> **TRAVAIL À FAIRE**:
**a.** Dans le passage sur Emma, relevez toutes les occupations d'Emma énumérées dans la phrase qui commence par « Frustrée mais résignée ».
**b.** Renvoyez à l'identique tout le passage sur Emma depuis « Frustrée mais résignée » jusqu'à « casse les pieds. ».
**c.** Reprenez le passage sur Emma à partir de sa dernière phrase et poursuivez-en le récit.

> **EXTRAIT DU TEXTE**:
Les troubles de la Norme N36

En Normandie, Emma Rouault est la fille d’un riche fermier et elle a été élevée dans un couvent. Elle rêvait d’une vie amoureuse et fastueuse comme celles des princesses des romans à l’eau de rose dans lesquels elle se réfugiait pour échapper à la fadeur monotone de son existence. Sage à l’extérieur, la jeune fille est en proie à des pulsions impérieuses qui ne trouvent d’issue que dans la lecture. Flaubert a suffisamment eu d’ennuis avec la morale pudibonde de l’époque pour ne pas évoquer d’activité masturbatoire.
Emma épouse Charles Bovary, un brave veuf timide, plus âgé qu’elle, médecin raté qui ne lui offre qu’une vie routinière à la campagne, très loin des aspirations romantiques de la jeune femme et de sa soif d’aventure. Autrement dit, rien en Charles ne lui permet d’assouvir l’envie de vivre pleinement et sensuellement, un désir qu’elle refoule.
Frustrée mais résignée par éducation, Emma lit, dessine, joue du piano, et s’occupe de sa maison. Mais à vrai dire, elle s’ennuie ferme (humour rural) et en plus, sa belle-mère lui casse les pieds.
Une invitation de pure courtoisie au bal du marquis d’Andervilliers lui fait entrevoir un monde magique qui ressemble à celui de ses livres et auquel elle souhaiterait appartenir. La fête terminée, la vie sans joie d’Emma reprend mais elle sombre bientôt dans un état dépressif, entre nostalgie et rêverie. Son mari commence à se faire une clientèle mais il comprend également que sa femme, en phase mélancolique, a besoin de changement et il décide de quitter le village de Tostes pour s’installer dans le bourg plus animé d’Yonville-l’Abbaye (tout un programme).

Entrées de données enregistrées
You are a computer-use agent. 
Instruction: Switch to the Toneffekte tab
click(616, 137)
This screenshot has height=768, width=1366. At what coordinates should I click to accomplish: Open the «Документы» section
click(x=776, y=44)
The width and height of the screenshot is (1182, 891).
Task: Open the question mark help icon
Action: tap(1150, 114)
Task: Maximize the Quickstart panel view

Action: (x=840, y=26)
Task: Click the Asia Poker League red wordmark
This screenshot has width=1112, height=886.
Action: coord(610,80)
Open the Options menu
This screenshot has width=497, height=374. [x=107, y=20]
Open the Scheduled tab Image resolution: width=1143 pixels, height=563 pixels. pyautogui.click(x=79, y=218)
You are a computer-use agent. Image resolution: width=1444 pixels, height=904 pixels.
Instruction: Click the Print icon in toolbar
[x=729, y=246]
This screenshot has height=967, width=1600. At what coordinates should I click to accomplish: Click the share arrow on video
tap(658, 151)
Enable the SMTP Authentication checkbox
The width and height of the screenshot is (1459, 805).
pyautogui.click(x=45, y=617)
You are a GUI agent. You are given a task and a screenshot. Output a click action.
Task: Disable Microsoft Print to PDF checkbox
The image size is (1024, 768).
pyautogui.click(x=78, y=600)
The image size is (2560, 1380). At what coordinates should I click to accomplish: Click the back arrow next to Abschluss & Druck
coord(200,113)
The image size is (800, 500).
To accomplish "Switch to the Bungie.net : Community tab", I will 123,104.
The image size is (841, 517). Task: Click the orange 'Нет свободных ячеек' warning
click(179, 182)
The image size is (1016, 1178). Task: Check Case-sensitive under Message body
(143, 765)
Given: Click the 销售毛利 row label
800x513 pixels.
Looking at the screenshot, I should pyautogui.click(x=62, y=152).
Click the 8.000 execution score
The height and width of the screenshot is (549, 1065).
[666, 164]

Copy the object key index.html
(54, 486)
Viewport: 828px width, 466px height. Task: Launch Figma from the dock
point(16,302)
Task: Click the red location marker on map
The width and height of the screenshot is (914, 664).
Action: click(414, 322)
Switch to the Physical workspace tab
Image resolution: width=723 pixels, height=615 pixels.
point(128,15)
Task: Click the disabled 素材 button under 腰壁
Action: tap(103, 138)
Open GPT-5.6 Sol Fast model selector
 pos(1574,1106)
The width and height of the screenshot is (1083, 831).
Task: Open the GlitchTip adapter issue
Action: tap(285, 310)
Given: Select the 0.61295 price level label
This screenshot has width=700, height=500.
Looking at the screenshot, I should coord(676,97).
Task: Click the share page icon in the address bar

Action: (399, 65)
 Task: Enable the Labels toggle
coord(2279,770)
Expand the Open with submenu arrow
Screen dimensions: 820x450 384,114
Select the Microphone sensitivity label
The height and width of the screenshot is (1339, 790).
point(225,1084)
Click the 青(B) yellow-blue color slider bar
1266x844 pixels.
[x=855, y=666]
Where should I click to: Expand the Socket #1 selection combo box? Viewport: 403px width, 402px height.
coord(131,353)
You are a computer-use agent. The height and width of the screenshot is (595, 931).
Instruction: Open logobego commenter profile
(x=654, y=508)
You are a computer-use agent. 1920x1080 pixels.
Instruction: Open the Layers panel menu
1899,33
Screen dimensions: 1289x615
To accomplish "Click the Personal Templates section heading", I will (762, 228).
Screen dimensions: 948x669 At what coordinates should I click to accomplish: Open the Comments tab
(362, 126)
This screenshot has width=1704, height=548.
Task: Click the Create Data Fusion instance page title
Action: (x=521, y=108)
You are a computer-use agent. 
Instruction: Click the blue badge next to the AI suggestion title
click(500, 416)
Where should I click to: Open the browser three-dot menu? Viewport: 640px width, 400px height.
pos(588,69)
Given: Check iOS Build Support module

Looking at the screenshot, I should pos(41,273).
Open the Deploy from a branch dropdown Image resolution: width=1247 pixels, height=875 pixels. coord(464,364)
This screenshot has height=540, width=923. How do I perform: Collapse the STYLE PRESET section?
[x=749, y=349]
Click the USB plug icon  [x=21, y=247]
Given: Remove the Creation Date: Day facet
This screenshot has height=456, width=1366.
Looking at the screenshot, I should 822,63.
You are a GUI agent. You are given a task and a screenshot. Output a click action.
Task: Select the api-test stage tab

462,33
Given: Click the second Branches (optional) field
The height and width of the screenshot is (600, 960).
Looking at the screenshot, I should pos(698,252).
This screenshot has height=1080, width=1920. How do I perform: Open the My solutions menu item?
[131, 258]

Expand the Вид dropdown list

> **RÉPONSES ATTENDUES**:
**a.**
- elle lit
- elle dessine
- elle joue du piano
- elle s'occupe de sa maison

**b.**
Frustrée mais résignée par éducation, Emma lit, dessine, joue du piano, et s’occupe de sa maison. Mais à vrai dire, elle s’ennuie ferme (humour rural) et en plus, sa belle-mère lui casse les pieds.

**c.**
Emma y accouche d’une petite fille baptisée Berthe, un nom qu’elle a entendu au bal. La jeune mère est déçue car elle aurait préféré mettre au monde un garçon voué à un grand destin. J’ai oublié de préciser que l’histoire se déroule dans la France du XIXème siècle : les femmes de la petite bourgeoisie campagnarde n’y étaient pas promises à une existence palpitante. Emma s’enlise dans l’ennui et perd tout espoir d’une vie plus excitante. Elle n’éprouve plus aucun sentiment pour Charles pourtant toujours épris d’elle. Elle ne parvient pas non plus à aimer sa fille, qu’elle trouve laide et qu’elle confie à une nourrice.

A Yonville, Emma fait la connaissance des notables locaux. Parmi eux, Léon Dupuis, un jeune et beau clerc de notaire avec qui elle partage ses goûts en littérature et en poésie et qui tombe amoureux d’elle sans pourtant trouver le courage de se déclarer. Quand le désir d’Emma se fait plus explicite, la jeune épouse, élevée dans la religion, refoule ses sentiments et se montre froide avec son prétendant. Blessé, celui-ci décide de partir pour Paris : les adieux sont gênés, aucun des deux n’ose forcer le destin. Emma comprend trop tard ses sentiments pour Léon et regrette leur incapacité à se déclarer. Le dépit la plonge dans la mélancolie.
Dans la boutique de M. Lheureux, Emma achète à crédit des méthodes pour apprendre l’Italien (envie de voyage), un prie-Dieu gothique (tentation du mysticisme romantique), et une écharpe coûteuse (aspiration au luxe).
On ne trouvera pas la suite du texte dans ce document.